= Texte à lire =
○ ○ ○ ○

Les départements ministériels,
qui gèrent les trois volets du budget : budget général de l’Etat, budget
économique et loi de finances, considèrent, jusqu’en 2007, les documents
budgétaires comme des documents «ultra – confidentiels». Pourtant, de
mémoire de journaliste, je n’ai jamais vu ces documents changer d’un iota
depuis leur élaboration, au début de l’année, jusqu’à leur adoption en fin
d’année. Saga d’un comportement administratif anachronique.
En Tunisie, les débats
budgétaires sont pilotés selon un rite bien déterminé. Le budget de l’Etat
est adopté, au moins deux mois à l’avance, par un conseil ministériel
présidé par le président de la République.
Les documents du budget sont
remis, par la suite, dans la discrétion la plus totale, aux députés et
sénateurs pour information, examen et discussion.
Ils sont, ensuite, examinés par
les commissions du Parlement avec ces deux chambres : la Chambre des députés
et la Chambre des conseillers (sénat). Les communiqués, fort positifs,
publiés par le Parlement, au sujet des travaux des commissions, ne reflètent
en rien, selon les députés, la qualité du débat.
Vient ensuite, véritablement, le
marathon budgétaire.
Sur instructions du chef de
l’Etat, le Premier ministre présente à la Chambre des députés la déclaration
du gouvernement. Cette déclaration est le fruit de contributions écrites de
l’ensemble des départements ministériels. Il s’agit de véritables rapports
qui évaluent l’activité de chaque ministère, relèvent les difficultés et
défis rencontrés et balisent les perspectives de développement du secteur
qu’ils gèrent.
Cette déclaration est débattue en
séance plénière. Le débat est suivi d’une réponse du Premier ministre.
Les ministres le relaient pour
répondre, à leur tour, aux critiques des députés que la presse officielle
appelle chastement «demandes d’éclairages». Tout le monde est beau, tout le
monde est gentil dans ses sphères.
Le débat est couronné par la
discussion et l’adoption de la loi de finances.
Avec le sénat, le même scénario
se répète exactement de la même manière :
Déclaration du gouvernement :
débat – réponse du Premier ministre – discussion du budget par département –
réponse des ministres – discussion et adoption de la loi de finances. Fin
des débats.
Aujourd’hui en 2007, à 72 heures
de l’adoption du budget 2008, les médias ne disposent pas encore de la loi
de finances. Elle circule, ces jours-ci, sous les manteaux comme un vulgaire
tract.
Le contenu de ce document est
souvent hermétique, voire rebutant. Un chef-d’œuvre de littérature
inaccessible au commun des mortels. La preuve : ses auteurs passent une
année pour le rédiger et l’année d’après pour l’expliquer. Seuls des initiés
: commissaires aux comptes, fiscalistes et comptables rodés peuvent en
déchiffrer le contenu.
Dans d’autres cieux, ce document
est, pourtant, banalisé à l’extrême. Il est remis aux médias deux mois avant
les débats budgétaires.

○ ○ ○ ○

= Données disponibles =
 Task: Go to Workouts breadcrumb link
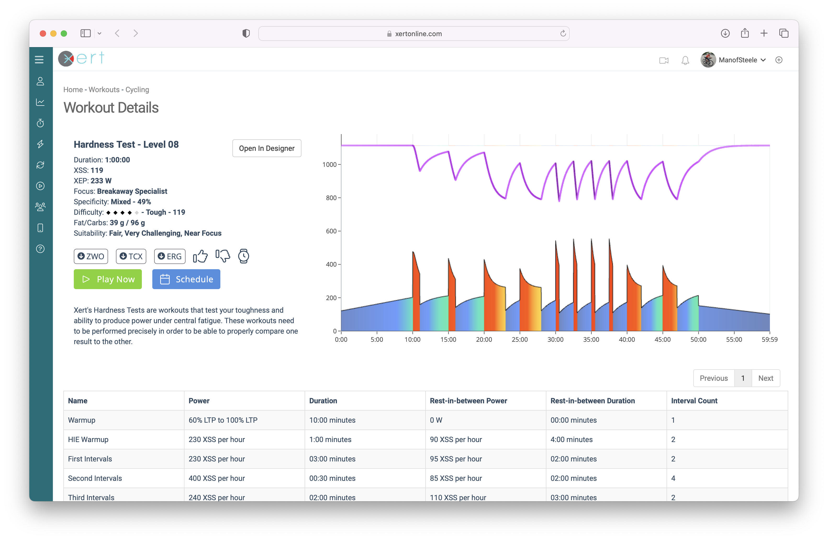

○ ○ ○ ○

= Consignes =
A. Indiquez si chacune des affirmations suivantes est conforme au texte, par oui ou par non, en citant les mots du texte qui tranchent. (i) Le budget de l’État est adopté par un conseil ministériel présidé par le président de la République. (ii) À 72 heures de l’adoption du budget 2008, les médias disposent déjà de la loi de finances. (iii) Dans d’autres cieux, le document est remis aux médias un mois avant les débats budgétaires.
B. Veuillez reproduire à l’identique le passage du texte dont les premiers mots contiennent « En Tunisie, les » et qui s’achève sur « de la République. ».
Seul le texte sert de référence ici, pas les lignes.

= Réponses =
A.
(i) Oui : « Le budget de l’Etat est adopté, au moins deux mois à l’avance, par un conseil ministériel présidé par le président de la République. »
(ii) Non : « les médias ne disposent pas encore de la loi de finances »
(iii) Non : « Il est remis aux médias deux mois avant les débats budgétaires. »

B.
En Tunisie, les débats
budgétaires sont pilotés selon un rite bien déterminé. Le budget de l’Etat
est adopté, au moins deux mois à l’avance, par un conseil ministériel
présidé par le président de la République.